__Brief__
Update everything from the line containing "Given: Switch to the 机动 mobility tab" down to the line containing "[x=317, y=6]", changing "disabled" to "greyed-out" and leaving the rest as it is. Give back only those lines.

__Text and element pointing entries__
□ □ □ □ □
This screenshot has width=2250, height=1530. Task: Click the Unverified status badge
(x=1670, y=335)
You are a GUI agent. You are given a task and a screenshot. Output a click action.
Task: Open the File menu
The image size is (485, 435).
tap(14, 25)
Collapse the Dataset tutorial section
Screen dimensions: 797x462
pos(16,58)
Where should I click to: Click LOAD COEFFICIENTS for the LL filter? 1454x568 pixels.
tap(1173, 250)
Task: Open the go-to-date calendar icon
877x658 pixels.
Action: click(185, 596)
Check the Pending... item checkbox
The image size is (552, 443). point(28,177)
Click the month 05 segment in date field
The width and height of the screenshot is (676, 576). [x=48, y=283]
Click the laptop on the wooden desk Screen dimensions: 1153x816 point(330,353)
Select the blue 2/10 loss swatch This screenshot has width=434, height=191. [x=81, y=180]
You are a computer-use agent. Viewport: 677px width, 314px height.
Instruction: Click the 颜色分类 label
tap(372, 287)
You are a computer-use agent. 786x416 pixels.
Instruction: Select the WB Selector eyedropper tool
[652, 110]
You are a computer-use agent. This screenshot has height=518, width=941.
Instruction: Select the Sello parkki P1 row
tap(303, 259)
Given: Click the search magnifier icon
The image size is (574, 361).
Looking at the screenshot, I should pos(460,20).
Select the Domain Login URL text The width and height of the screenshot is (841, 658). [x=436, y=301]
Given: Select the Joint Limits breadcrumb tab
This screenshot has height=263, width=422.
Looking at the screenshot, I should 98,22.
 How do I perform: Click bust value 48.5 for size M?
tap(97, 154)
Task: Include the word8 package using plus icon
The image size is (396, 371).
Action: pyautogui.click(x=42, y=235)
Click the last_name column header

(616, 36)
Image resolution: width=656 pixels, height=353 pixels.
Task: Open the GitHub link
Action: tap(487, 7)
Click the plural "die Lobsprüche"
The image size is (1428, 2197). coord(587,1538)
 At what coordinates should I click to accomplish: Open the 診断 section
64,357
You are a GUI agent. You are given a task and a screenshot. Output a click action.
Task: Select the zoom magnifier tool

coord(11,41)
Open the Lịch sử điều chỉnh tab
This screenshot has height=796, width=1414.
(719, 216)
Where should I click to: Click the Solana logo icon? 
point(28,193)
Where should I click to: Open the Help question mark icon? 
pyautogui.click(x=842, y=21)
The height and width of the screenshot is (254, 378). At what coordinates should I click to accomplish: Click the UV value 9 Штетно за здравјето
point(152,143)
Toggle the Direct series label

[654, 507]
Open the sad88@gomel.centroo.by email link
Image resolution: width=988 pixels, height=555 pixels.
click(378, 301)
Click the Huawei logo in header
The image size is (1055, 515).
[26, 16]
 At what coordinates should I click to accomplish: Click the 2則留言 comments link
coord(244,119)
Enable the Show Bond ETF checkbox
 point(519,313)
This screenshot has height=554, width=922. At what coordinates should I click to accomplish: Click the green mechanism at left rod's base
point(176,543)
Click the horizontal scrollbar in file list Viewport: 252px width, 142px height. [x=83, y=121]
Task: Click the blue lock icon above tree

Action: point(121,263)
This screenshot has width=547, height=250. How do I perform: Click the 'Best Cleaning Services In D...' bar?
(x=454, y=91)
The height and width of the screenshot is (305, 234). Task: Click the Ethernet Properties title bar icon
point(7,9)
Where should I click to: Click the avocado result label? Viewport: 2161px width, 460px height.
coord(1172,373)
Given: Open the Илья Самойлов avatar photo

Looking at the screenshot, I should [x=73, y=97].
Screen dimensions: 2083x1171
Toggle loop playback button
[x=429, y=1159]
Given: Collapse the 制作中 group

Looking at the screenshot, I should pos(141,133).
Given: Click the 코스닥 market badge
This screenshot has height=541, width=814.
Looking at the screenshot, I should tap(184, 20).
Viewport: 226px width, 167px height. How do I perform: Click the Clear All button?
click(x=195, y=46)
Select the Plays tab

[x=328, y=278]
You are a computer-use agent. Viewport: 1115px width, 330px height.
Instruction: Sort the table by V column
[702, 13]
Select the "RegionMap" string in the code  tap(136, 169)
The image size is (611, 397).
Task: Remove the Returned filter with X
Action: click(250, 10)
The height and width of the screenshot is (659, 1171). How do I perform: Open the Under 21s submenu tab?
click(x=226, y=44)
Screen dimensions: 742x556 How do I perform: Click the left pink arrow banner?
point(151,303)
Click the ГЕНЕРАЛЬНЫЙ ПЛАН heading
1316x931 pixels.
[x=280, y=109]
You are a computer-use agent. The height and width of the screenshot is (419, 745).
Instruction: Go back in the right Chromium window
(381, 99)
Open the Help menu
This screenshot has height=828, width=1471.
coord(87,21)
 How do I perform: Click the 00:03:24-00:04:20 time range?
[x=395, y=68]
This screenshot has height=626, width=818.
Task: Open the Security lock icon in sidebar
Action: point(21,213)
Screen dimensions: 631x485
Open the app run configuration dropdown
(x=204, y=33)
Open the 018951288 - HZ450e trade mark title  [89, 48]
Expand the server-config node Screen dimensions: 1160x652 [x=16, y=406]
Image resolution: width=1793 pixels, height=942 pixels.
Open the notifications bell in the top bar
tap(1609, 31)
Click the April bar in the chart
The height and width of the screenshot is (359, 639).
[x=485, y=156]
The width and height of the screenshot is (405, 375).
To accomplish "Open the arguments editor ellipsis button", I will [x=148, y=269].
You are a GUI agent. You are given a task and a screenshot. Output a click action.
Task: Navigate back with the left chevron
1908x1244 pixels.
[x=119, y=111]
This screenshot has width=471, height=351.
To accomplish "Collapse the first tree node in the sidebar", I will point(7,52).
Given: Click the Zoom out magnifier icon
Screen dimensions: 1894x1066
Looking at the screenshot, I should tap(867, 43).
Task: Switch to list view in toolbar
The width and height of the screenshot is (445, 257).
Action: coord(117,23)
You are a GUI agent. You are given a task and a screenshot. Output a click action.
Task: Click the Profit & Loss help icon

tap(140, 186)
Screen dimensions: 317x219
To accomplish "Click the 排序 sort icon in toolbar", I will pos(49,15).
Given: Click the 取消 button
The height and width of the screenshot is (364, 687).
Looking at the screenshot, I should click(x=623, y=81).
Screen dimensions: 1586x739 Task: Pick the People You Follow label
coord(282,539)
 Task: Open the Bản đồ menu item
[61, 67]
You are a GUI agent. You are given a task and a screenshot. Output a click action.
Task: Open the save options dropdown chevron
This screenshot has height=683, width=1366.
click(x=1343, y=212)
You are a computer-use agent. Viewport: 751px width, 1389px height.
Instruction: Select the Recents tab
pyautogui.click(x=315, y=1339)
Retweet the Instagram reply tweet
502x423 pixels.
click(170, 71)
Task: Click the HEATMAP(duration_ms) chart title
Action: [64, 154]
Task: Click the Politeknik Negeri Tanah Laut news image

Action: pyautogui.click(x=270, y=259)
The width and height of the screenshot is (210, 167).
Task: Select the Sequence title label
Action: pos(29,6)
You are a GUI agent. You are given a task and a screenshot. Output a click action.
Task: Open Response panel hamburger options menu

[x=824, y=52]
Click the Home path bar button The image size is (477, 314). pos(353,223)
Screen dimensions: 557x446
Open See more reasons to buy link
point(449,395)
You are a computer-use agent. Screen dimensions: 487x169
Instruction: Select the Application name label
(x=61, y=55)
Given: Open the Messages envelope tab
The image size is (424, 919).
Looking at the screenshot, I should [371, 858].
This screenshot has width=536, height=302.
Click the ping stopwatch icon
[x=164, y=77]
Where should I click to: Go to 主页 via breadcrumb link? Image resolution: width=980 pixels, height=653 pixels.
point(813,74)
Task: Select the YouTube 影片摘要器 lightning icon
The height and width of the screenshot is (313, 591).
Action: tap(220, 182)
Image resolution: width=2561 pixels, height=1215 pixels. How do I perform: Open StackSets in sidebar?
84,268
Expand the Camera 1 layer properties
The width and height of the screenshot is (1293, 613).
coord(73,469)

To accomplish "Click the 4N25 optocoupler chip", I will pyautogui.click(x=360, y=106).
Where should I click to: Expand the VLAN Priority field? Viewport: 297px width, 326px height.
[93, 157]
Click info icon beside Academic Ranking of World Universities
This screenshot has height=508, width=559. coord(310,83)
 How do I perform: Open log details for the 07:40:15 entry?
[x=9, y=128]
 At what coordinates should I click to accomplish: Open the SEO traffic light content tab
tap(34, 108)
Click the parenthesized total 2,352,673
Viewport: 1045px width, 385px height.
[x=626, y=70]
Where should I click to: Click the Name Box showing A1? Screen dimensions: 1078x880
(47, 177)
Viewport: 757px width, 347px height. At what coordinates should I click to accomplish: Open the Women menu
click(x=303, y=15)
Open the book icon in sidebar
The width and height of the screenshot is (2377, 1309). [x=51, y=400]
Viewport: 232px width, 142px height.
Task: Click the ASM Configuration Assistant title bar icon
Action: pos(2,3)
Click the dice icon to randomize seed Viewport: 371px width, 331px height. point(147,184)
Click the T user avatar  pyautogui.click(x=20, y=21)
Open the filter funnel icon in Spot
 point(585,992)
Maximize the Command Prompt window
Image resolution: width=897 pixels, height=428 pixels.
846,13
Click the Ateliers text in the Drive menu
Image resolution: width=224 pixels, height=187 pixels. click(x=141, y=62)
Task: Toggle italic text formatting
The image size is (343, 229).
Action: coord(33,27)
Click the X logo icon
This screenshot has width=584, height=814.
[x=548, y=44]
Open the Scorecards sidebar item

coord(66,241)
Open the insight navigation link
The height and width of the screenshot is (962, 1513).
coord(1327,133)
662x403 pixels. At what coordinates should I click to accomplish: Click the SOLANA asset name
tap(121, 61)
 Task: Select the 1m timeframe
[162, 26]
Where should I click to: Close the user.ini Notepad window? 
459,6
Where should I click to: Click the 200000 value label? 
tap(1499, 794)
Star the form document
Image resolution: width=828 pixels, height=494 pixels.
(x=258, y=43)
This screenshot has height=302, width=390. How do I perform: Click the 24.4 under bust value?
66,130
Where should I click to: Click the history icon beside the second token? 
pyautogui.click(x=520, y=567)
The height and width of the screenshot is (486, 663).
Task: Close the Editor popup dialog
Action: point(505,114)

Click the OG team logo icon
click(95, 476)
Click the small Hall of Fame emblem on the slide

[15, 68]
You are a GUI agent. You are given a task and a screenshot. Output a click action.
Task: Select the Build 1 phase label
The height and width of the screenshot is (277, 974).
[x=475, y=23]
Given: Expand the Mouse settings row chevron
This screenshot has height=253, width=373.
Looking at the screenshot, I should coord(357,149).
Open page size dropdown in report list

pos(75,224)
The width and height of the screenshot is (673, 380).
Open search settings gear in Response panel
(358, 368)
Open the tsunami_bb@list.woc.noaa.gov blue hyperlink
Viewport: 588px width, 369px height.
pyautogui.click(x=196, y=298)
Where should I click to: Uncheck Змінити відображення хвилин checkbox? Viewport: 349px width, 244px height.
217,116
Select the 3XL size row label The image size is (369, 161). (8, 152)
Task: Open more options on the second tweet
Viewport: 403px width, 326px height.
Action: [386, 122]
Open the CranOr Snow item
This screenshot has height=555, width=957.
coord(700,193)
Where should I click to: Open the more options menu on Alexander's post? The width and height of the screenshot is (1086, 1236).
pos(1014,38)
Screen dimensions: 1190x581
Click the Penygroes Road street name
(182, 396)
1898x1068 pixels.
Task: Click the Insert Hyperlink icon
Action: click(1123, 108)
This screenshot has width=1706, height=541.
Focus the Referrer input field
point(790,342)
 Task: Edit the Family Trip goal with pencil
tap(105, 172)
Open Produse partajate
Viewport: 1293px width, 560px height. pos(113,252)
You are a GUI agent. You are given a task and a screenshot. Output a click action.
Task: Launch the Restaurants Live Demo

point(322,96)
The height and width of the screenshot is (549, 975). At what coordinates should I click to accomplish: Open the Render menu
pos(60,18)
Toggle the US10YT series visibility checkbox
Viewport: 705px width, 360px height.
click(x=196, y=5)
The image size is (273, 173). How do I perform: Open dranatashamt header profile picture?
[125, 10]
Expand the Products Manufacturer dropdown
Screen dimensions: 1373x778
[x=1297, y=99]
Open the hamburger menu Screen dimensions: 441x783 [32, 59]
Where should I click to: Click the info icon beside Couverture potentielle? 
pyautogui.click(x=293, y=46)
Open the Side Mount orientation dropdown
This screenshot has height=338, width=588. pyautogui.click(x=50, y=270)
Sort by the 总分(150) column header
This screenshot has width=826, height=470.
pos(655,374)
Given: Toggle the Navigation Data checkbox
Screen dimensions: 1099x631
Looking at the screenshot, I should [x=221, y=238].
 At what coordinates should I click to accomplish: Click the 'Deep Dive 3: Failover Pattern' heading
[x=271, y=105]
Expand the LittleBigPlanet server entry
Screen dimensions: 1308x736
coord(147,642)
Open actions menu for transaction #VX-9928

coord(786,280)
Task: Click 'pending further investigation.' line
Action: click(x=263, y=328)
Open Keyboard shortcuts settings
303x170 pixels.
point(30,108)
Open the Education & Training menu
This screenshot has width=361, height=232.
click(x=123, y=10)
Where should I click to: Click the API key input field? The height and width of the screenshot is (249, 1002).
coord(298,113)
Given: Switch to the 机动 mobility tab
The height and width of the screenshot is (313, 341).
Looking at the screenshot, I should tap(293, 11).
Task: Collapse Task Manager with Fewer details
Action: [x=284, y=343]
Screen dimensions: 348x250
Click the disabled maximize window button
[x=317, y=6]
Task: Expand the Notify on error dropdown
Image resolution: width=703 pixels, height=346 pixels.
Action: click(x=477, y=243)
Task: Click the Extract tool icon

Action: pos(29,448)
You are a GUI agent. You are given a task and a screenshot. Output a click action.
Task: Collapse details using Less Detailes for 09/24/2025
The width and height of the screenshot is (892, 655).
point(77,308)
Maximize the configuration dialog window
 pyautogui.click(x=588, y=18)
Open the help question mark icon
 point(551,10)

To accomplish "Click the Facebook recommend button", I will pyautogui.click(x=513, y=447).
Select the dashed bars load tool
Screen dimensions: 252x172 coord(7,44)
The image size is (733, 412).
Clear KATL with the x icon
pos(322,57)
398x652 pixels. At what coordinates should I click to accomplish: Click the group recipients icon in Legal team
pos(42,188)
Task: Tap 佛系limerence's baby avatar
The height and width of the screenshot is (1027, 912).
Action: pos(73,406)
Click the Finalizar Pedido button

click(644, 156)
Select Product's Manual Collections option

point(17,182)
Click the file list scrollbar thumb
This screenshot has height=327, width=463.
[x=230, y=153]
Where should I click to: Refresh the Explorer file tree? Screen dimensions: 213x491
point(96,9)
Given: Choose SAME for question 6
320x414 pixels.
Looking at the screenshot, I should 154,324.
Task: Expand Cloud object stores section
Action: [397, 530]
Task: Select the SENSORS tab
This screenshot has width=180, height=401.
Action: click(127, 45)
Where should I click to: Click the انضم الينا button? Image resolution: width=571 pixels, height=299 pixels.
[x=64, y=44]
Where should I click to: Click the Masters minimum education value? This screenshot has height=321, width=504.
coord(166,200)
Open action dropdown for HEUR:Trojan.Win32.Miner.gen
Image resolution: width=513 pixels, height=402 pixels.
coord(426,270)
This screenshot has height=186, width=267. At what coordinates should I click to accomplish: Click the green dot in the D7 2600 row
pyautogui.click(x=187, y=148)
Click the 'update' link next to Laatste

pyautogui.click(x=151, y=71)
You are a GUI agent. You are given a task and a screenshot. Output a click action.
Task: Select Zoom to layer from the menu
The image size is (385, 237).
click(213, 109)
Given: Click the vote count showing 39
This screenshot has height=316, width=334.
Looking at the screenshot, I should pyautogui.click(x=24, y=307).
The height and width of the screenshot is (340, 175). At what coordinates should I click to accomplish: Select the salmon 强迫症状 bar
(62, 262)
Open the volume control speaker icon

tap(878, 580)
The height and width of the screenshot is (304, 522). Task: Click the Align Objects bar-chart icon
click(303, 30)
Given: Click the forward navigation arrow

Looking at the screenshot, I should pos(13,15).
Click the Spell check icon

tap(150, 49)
□ □ □ □ □
__Solution to the problem__
Given: Switch to the 机动 mobility tab
The height and width of the screenshot is (313, 341).
Looking at the screenshot, I should tap(293, 11).
Task: Collapse Task Manager with Fewer details
Action: [x=284, y=343]
Screen dimensions: 348x250
Click the greyed-out maximize window button
[x=317, y=6]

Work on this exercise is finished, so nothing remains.